-- Given data --
+===+

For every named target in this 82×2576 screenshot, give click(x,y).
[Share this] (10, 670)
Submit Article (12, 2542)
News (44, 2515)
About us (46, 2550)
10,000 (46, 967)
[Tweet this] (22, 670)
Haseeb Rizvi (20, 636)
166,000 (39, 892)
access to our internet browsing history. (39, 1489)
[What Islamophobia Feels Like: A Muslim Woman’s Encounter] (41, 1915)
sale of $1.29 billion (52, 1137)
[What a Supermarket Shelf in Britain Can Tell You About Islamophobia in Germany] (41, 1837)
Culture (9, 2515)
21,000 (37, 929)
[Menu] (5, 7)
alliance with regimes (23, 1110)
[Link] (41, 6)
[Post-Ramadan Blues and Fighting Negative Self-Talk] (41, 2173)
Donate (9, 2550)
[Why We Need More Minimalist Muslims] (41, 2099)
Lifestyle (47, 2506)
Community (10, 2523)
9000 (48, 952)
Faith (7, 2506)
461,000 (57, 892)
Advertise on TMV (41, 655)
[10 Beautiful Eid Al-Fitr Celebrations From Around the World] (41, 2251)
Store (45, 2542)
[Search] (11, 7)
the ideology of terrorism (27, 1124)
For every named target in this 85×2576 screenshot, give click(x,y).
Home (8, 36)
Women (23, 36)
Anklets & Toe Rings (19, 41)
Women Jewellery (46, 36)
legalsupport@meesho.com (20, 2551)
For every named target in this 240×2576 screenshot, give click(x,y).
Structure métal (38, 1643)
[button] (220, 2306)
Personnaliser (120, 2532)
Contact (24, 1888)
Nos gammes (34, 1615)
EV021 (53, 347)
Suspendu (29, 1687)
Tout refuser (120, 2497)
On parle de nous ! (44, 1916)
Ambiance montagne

+===+

From the line holding "[What a Supermarket" down to the last line of the records above, restate each line exactly as written.

[What a Supermarket Shelf in Britain Can Tell You About Islamophobia in Germany] (41, 1837)
Culture (9, 2515)
21,000 (37, 929)
[Menu] (5, 7)
alliance with regimes (23, 1110)
[Link] (41, 6)
[Post-Ramadan Blues and Fighting Negative Self-Talk] (41, 2173)
Donate (9, 2550)
[Why We Need More Minimalist Muslims] (41, 2099)
Lifestyle (47, 2506)
Community (10, 2523)
9000 (48, 952)
Faith (7, 2506)
461,000 (57, 892)
Advertise on TMV (41, 655)
[10 Beautiful Eid Al-Fitr Celebrations From Around the World] (41, 2251)
Store (45, 2542)
[Search] (11, 7)
the ideology of terrorism (27, 1124)
For every named target in this 85×2576 screenshot, give click(x,y).
Home (8, 36)
Women (23, 36)
Anklets & Toe Rings (19, 41)
Women Jewellery (46, 36)
legalsupport@meesho.com (20, 2551)
For every named target in this 240×2576 screenshot, give click(x,y).
Structure métal (38, 1643)
[button] (220, 2306)
Personnaliser (120, 2532)
Contact (24, 1888)
Nos gammes (34, 1615)
EV021 (53, 347)
Suspendu (29, 1687)
Tout refuser (120, 2497)
On parle de nous ! (44, 1916)
Ambiance montagne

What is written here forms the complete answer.